Cloning of the fusion gene of rinderpest virus: Comparative sequence analysis with other morbilliviruses

We have cloned the cDNA of the fusion (F) gene of the virulent (Kabete O) strain of rinderpest virus and provided a comparative analysis of its sequence with that of the F genes of measles and distemper viruses. The gene has an open reading frame of 2241 nucleotides with two potential initiation codons in-frame. Use of the first ATG would produce a polypeptide 747 amino acids long with a calculated molecular weight of 81,068. However, we suggest that the second ATG is used to generate the F₀ protein, which is 546 amino acids long with a calculated molecular weight of 58,754. During maturation, the cleavage of F₀ gives rise to the functional F₁ and F₂ polypeptides. The F₁ polypeptide is 438 amino acids long and has a calculated molecular weight of 46,791, with a single (potential) glycosylation site in its cytoplasmic domain.
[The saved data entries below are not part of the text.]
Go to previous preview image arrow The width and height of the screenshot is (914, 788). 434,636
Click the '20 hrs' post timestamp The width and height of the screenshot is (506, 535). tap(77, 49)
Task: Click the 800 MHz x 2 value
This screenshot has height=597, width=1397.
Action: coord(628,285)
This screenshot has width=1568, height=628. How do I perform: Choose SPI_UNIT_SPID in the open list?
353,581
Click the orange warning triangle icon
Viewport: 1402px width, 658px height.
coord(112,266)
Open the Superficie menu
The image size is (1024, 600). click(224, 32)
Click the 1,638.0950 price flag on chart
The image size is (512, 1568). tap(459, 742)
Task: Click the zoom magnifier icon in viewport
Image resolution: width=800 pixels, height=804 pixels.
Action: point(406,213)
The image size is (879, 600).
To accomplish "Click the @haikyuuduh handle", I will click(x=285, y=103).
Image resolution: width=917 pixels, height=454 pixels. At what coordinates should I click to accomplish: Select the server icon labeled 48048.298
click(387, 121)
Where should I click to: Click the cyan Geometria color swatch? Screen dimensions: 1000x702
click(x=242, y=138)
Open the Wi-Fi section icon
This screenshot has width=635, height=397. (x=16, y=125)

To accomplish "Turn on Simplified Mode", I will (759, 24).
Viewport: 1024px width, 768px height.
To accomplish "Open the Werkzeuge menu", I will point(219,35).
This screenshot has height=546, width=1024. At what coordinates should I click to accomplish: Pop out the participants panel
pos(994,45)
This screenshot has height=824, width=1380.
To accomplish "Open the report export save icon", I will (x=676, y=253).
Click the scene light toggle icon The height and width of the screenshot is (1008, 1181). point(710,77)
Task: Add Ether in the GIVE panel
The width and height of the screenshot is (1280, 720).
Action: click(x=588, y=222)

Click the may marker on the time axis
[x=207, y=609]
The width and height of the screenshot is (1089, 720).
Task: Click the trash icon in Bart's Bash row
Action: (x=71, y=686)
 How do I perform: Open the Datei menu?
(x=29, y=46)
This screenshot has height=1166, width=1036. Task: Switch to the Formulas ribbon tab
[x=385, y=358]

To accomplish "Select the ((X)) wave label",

The F₂ polypeptide, probably 89 amino acids long after the signal sequence is cleaved, is estimated to be 9,800 Da and has three potential glycosylation sites. There is a divergence of 18.7% in amino acid sequences between rinderpest and measles virus F₀ polypeptides; between distemper and rinderpest viruses the divergence is 31.8%. No significant homology in nucleotide sequences of rinderpest DNA to measles or distemper DNA was found in the 5′ and 3′ untranslated regions.